_What to work on_
Produce an exact copy of the lines from the line containing "HelpPost.gr (200, 2362)" through the last line of the entries below, and only those lines.

(Stored data entries)

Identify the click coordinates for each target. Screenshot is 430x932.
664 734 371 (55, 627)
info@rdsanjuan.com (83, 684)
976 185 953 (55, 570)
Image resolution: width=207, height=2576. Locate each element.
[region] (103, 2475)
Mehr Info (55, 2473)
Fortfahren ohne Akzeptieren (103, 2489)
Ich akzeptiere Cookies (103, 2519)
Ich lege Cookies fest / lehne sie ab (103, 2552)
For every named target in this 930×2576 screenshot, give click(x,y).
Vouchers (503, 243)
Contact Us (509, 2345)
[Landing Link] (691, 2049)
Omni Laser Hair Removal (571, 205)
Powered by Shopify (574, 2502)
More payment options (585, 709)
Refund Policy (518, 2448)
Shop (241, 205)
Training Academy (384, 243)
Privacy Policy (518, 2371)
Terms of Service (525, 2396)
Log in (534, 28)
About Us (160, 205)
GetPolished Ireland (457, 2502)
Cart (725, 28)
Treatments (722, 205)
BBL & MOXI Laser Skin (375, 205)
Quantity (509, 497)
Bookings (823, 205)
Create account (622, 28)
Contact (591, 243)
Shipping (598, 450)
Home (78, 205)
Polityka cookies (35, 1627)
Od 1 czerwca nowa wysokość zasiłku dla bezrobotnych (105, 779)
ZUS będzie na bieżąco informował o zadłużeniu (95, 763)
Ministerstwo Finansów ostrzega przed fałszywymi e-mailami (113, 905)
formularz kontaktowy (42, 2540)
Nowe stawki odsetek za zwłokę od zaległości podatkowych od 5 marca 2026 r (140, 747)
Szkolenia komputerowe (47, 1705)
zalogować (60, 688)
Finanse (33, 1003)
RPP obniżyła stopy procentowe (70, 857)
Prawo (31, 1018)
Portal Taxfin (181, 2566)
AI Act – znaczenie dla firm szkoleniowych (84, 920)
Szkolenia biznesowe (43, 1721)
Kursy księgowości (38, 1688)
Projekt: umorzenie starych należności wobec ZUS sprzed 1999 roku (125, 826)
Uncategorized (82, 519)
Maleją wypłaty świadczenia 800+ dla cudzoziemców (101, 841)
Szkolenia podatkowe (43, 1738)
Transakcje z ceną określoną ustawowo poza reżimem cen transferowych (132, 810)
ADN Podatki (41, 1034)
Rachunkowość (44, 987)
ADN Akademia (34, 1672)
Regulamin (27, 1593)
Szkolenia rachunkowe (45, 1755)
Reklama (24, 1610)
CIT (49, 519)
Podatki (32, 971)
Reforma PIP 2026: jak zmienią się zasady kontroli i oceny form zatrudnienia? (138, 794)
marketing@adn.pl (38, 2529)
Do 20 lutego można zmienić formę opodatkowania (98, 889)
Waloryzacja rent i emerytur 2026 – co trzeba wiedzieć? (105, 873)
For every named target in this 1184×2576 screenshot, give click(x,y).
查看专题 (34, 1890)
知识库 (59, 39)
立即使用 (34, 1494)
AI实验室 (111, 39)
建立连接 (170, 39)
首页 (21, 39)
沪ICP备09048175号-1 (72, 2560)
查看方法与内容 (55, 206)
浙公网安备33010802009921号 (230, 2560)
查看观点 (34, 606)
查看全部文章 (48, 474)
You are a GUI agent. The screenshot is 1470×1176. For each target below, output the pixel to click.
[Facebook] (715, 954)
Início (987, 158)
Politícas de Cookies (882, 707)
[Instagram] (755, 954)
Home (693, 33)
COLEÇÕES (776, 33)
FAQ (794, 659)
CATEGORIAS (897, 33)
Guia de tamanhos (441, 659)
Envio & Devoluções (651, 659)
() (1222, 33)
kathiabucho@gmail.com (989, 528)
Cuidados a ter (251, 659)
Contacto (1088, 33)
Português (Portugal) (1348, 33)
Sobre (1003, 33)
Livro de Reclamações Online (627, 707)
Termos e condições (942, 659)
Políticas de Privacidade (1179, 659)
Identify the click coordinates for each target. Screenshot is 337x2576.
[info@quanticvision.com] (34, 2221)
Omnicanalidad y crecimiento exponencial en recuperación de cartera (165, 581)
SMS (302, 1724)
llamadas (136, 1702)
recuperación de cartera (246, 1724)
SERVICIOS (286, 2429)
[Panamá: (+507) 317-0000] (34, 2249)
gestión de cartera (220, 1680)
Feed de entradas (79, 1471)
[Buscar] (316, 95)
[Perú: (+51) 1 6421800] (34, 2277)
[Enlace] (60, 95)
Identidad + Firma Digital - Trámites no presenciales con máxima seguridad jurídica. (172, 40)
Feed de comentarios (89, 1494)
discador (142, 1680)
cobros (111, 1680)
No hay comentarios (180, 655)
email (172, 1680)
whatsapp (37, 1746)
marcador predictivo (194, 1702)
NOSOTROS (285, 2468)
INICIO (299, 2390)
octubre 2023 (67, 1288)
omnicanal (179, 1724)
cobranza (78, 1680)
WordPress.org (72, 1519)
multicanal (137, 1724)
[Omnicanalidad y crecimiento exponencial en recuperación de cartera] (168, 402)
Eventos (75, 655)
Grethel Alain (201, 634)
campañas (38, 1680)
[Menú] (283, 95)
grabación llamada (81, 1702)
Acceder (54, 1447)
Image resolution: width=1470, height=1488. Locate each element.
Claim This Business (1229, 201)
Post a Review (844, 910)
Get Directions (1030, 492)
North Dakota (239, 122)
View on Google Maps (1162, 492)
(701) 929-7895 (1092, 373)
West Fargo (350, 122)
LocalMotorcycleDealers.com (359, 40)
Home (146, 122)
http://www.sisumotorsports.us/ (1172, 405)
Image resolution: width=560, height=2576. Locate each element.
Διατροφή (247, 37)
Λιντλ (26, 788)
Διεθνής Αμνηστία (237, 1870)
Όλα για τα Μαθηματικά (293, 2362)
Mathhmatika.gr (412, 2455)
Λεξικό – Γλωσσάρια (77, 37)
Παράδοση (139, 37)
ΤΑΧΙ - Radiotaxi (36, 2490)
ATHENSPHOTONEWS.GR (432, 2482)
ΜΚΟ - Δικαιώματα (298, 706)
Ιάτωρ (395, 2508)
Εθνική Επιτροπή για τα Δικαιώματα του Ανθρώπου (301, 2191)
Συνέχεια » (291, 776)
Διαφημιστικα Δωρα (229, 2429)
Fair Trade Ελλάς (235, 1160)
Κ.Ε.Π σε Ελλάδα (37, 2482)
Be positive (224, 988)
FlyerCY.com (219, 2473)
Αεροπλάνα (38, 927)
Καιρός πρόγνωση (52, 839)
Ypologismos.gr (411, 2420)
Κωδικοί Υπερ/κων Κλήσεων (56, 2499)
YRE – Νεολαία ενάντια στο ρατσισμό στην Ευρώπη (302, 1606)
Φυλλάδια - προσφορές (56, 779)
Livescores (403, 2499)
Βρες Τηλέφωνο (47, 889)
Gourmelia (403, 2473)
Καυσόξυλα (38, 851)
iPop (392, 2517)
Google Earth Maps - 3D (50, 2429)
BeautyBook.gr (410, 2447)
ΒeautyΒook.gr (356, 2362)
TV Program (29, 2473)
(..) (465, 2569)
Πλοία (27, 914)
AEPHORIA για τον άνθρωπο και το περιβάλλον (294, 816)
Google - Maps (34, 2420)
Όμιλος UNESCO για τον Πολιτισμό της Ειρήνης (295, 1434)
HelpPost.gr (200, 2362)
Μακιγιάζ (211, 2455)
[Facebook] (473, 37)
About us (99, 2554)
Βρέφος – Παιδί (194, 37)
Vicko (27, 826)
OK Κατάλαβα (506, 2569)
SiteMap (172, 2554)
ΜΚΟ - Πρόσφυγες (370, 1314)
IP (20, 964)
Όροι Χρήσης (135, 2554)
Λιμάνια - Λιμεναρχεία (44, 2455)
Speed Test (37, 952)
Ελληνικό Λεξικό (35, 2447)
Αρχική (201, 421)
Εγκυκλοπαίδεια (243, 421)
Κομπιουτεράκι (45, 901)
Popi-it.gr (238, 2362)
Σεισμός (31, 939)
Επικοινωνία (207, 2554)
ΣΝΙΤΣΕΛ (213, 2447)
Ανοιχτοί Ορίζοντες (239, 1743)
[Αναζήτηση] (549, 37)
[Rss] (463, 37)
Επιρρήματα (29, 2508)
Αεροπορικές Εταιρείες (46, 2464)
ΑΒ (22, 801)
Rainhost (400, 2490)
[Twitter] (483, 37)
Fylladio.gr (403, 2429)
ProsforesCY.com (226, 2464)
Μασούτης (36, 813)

_Answer for the task_
HelpPost.gr (200, 2362)
Μακιγιάζ (211, 2455)
[Facebook] (473, 37)
About us (99, 2554)
Βρέφος – Παιδί (194, 37)
Vicko (27, 826)
OK Κατάλαβα (506, 2569)
SiteMap (172, 2554)
ΜΚΟ - Πρόσφυγες (370, 1314)
IP (20, 964)
Όροι Χρήσης (135, 2554)
Λιμάνια - Λιμεναρχεία (44, 2455)
Speed Test (37, 952)
Ελληνικό Λεξικό (35, 2447)
Αρχική (201, 421)
Εγκυκλοπαίδεια (243, 421)
Κομπιουτεράκι (45, 901)
Popi-it.gr (238, 2362)
Σεισμός (31, 939)
Επικοινωνία (207, 2554)
ΣΝΙΤΣΕΛ (213, 2447)
Ανοιχτοί Ορίζοντες (239, 1743)
[Αναζήτηση] (549, 37)
[Rss] (463, 37)
Επιρρήματα (29, 2508)
Αεροπορικές Εταιρείες (46, 2464)
ΑΒ (22, 801)
Rainhost (400, 2490)
[Twitter] (483, 37)
Fylladio.gr (403, 2429)
ProsforesCY.com (226, 2464)
Μασούτης (36, 813)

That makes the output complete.